#### Compito assegnato:
Quante righe delle voci qui sotto contengono la parola "green", distinguendo tra maiuscole e minuscole? Indica soltanto il numero.

#### Voci fornite:
↓↓↓

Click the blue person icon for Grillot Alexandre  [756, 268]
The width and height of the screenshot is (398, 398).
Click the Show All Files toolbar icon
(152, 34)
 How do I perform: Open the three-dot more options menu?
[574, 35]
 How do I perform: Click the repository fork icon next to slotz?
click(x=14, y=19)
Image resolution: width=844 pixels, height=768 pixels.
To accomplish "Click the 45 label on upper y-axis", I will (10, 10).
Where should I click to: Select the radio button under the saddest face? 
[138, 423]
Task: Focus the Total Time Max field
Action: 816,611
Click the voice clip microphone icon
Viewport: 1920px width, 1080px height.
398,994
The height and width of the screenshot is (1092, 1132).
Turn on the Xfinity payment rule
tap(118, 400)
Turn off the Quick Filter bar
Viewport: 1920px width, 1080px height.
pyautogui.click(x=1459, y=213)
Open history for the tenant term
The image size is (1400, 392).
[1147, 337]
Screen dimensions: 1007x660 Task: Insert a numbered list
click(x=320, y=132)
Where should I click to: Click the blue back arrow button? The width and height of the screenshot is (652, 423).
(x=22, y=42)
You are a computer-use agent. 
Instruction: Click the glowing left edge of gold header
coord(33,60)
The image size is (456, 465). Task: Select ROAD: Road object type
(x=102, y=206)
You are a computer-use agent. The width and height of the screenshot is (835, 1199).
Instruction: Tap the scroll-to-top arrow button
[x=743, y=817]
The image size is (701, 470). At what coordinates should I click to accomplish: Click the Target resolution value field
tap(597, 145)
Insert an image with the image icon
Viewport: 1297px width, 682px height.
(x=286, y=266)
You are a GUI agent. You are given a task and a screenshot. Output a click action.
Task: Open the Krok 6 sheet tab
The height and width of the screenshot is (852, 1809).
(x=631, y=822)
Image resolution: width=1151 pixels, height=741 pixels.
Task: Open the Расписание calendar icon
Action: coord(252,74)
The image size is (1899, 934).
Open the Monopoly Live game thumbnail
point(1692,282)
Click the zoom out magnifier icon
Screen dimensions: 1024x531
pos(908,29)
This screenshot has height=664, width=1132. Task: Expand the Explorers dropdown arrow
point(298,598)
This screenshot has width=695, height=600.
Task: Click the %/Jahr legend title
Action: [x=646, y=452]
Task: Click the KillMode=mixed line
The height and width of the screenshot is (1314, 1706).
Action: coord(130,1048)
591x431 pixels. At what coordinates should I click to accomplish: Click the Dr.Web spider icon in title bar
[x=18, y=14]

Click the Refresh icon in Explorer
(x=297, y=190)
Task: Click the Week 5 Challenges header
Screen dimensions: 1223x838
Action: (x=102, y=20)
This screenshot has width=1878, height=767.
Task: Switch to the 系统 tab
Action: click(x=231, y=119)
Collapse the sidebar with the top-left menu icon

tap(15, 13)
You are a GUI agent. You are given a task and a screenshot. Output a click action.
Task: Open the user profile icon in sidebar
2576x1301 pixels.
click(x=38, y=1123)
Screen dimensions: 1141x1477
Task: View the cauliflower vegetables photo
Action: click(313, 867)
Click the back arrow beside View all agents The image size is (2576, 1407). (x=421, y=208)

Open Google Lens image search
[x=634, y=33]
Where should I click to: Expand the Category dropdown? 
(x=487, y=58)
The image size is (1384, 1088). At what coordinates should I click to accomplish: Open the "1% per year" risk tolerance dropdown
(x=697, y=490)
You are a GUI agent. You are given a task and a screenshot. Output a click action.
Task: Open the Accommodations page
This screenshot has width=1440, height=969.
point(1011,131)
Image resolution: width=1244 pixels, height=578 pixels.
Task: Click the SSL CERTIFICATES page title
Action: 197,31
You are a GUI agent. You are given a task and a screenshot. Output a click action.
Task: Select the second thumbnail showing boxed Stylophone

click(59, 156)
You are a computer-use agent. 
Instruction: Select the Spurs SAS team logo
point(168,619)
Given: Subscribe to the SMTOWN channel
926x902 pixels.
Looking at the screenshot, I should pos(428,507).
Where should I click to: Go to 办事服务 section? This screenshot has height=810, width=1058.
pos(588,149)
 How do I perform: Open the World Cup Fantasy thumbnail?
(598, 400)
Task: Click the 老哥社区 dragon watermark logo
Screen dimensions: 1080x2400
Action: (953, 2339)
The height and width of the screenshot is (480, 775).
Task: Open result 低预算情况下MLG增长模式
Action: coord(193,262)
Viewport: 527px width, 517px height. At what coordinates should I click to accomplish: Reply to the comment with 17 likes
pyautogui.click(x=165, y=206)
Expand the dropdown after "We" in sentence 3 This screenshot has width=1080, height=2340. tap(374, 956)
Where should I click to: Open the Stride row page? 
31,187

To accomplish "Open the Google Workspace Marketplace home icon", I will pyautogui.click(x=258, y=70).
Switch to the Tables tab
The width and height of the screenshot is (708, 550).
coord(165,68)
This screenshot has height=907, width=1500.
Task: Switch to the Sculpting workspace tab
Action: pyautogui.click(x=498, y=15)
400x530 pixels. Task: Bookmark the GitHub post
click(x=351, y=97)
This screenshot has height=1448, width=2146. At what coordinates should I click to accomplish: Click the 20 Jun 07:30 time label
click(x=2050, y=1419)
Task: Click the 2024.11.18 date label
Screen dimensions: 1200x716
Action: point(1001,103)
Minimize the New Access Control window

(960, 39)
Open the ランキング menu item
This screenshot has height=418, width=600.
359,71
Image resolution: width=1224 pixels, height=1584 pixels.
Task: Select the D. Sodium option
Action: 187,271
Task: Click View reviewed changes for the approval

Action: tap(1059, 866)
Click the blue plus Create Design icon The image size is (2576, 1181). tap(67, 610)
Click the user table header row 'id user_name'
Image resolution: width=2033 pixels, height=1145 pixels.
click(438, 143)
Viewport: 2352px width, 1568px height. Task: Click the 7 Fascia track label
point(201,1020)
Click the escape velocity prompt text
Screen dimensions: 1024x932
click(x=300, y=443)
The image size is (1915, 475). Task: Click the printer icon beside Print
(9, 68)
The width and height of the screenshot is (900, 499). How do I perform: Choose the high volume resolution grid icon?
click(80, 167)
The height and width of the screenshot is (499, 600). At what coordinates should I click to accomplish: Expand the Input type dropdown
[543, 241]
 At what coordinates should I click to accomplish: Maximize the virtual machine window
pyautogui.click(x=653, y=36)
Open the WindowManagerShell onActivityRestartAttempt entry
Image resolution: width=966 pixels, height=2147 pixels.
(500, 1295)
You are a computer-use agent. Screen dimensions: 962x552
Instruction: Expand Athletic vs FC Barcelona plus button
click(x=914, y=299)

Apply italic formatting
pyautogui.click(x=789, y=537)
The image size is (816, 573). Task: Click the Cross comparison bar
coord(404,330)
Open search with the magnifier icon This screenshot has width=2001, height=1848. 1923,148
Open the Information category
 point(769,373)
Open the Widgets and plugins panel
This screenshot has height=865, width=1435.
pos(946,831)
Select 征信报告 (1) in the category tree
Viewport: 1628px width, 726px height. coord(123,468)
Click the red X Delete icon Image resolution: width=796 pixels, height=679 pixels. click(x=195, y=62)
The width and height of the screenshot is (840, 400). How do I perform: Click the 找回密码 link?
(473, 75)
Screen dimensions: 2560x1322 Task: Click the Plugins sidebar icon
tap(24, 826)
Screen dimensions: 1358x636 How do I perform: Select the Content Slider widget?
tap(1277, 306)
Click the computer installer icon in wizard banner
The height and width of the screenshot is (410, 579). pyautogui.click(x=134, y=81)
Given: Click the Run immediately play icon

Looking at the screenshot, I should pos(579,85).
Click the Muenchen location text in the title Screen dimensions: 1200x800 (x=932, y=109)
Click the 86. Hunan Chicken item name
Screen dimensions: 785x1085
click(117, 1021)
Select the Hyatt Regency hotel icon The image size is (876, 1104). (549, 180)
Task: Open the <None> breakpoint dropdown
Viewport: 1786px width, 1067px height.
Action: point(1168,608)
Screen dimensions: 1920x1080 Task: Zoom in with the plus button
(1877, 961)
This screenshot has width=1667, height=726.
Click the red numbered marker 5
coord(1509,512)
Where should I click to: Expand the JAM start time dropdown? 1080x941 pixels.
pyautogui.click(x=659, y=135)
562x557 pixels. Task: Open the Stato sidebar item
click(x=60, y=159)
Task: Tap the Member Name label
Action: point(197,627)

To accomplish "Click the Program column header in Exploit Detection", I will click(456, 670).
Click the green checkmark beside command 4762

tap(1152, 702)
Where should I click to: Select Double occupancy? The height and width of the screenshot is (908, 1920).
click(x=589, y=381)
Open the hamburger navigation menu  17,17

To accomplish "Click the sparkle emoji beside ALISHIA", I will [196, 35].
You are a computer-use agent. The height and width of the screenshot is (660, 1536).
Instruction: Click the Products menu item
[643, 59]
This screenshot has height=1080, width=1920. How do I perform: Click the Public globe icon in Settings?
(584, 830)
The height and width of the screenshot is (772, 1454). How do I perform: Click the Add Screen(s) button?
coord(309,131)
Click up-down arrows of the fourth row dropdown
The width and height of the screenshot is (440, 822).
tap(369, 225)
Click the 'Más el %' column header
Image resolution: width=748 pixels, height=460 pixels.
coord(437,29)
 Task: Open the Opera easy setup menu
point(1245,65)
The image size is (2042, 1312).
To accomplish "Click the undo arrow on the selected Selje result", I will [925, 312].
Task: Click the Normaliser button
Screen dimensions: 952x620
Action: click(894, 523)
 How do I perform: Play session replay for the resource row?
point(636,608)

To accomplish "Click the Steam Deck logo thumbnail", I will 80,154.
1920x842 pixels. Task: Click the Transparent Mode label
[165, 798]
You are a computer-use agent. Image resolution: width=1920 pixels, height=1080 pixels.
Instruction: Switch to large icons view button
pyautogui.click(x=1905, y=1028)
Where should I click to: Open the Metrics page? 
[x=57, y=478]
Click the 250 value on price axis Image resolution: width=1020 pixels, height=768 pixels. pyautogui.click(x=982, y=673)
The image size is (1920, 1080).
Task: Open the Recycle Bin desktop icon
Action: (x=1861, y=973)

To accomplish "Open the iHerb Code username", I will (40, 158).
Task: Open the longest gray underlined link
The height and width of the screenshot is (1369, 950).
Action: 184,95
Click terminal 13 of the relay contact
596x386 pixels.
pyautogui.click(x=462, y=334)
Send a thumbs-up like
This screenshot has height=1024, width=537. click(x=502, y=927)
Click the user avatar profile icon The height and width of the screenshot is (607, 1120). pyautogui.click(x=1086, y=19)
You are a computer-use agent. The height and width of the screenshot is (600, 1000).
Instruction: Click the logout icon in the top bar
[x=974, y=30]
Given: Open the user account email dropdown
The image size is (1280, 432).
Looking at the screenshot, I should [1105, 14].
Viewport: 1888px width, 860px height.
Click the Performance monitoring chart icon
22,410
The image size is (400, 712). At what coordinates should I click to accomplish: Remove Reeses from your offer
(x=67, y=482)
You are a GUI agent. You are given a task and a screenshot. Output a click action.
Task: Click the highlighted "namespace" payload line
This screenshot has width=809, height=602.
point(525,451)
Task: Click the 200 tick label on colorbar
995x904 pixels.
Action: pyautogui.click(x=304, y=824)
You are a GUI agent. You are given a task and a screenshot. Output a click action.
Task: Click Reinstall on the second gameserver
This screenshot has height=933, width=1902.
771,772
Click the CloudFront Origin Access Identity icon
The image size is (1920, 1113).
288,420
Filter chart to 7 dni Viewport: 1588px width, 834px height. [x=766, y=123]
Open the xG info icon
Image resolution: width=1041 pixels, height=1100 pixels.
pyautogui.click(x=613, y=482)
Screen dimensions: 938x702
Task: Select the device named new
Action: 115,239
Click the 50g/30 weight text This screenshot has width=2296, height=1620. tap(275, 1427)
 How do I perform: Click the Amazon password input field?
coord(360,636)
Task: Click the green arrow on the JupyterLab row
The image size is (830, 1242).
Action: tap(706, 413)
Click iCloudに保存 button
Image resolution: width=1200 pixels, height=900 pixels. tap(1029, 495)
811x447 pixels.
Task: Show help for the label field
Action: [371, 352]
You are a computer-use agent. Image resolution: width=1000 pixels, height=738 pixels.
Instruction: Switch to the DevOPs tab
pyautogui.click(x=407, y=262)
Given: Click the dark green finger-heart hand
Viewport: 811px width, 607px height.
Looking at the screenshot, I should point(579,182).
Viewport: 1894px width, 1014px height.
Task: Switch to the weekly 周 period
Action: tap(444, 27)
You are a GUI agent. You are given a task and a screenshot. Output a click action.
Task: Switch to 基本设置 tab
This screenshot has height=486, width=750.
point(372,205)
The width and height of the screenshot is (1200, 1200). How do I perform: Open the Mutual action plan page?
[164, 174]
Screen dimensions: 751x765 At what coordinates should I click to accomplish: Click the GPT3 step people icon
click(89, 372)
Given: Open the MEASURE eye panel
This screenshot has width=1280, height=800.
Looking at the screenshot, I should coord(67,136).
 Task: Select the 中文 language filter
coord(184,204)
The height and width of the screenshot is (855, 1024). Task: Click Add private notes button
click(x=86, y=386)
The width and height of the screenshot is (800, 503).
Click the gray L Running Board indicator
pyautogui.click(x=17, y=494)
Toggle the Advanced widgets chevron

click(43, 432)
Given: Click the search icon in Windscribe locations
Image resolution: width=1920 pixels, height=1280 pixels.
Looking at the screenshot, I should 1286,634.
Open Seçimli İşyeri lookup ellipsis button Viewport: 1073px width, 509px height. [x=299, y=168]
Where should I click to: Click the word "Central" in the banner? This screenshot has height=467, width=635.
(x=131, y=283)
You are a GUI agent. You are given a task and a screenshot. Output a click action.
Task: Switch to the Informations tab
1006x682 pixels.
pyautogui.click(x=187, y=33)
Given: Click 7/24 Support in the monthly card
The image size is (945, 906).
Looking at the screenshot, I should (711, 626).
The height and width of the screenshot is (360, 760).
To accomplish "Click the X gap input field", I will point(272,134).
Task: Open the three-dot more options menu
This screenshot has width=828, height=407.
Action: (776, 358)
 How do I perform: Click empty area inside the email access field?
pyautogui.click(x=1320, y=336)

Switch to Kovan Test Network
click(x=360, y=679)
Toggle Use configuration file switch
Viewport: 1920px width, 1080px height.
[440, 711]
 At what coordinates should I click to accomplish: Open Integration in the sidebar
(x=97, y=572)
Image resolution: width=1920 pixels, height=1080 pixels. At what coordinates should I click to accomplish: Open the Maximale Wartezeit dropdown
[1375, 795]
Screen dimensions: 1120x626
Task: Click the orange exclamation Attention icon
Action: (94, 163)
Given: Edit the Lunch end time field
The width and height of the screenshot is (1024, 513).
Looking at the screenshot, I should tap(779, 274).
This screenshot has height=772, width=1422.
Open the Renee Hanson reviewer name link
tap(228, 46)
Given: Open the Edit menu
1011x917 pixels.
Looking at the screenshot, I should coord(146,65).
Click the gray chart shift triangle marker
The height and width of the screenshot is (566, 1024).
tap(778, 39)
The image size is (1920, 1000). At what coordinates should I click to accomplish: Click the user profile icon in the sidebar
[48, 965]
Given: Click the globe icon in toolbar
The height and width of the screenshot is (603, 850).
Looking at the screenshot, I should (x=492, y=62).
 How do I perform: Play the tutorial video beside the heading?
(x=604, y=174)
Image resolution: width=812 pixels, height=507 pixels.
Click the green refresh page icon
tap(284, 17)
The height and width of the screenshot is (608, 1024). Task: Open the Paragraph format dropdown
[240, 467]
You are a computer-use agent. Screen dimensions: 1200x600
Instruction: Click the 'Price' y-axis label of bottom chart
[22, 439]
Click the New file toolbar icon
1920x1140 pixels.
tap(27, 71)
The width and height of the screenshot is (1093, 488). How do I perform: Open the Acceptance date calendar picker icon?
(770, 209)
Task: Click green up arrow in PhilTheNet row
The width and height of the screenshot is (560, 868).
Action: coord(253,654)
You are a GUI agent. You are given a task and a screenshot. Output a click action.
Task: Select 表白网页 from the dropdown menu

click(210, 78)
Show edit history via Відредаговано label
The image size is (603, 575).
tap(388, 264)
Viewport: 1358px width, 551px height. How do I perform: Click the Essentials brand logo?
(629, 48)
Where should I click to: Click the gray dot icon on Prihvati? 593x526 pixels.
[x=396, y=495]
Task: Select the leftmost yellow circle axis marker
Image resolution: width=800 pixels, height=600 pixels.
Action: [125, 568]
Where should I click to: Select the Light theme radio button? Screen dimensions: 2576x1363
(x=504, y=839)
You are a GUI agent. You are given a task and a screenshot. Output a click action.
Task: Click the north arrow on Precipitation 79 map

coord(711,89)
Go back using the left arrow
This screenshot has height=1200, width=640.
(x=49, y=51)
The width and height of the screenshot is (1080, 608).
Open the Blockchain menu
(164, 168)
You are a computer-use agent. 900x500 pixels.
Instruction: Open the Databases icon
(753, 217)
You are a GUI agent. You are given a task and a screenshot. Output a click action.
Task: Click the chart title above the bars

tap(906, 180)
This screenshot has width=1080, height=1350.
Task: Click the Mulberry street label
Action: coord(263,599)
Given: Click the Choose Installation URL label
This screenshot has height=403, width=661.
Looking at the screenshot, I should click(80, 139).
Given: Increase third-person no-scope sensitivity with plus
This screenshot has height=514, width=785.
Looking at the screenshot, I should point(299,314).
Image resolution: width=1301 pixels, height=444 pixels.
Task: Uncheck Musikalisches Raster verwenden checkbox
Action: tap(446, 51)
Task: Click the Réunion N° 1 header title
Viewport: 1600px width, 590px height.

↑↑↑

#### Soluzione:
5